Tonight marked the first all-college dinner party hosted in the Dunham Residential Dining Hall and boy, was it something. Despite being the most recent addition to the list of student residences, the Residential Colleges already boast the highest proportion of international students of any of the lodgings on campus. I live on the fourth floor with my roommate Emilio who is also an international student. Suffice it to say that Emilio’s resume abroad would make even the most seasoned traveler jealous: born in León, Mexico, he spent eight years studying at a boarding school in Germany (UWC, an institution that many other international Sooners claim as their alma mater) and has spent time in Italy, France, Belgium and–so it seems–practically everywhere else.
The majority of Floor 4 is also comprised of international students, so the dinner’s constituents were nothing if not a melting pot. I met students from around the world–Kazunori from Japan, Anna from Norway, Chenxin from China–all of whom shared stories and experiences from home and gave me entirely new points of view over a family-style plate of barbecue chicken. Afterwards, Emilio even showed me some of the basic steps of Bachata, a traditional style of dance in Hispanic culture and, while I’m not a pro by any means, I am considering going out for the Latin Dance Club next week.

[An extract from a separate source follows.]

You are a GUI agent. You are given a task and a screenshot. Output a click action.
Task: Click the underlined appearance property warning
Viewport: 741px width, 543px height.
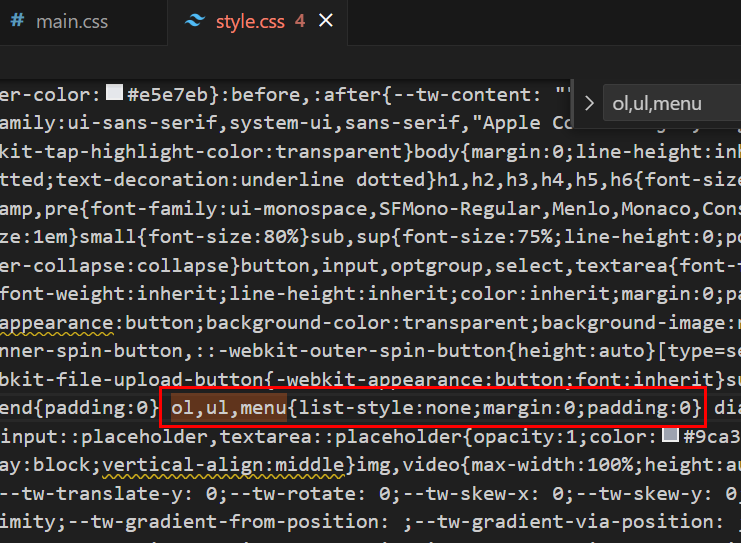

I’m sitting in a dorm room nearly six hours from my home in Kansas City and, for the first few weeks here, that thought had been weighing pretty heavily on my mind. I felt alienated, a state away from my family and two from my best friend. It’s hard to throw that same pity party for yourself when you’re sitting at a table full of students who are separated from their loved ones by an ocean or a continent. Suddenly, your six-hour drive home over break becomes enviable to the girl who’s staying in Norman over Christmas because the plane ticket home is too expensive. I don’t mean to end this post on a somber note because it shouldn’t. Meeting these international students has been a boon for this homesick freshman. Sure, getting Baked Bear with a guy from Sudan won’t change the distance to KCMO, but it helps everything seem smaller and makes home feel just a little closer to Norman.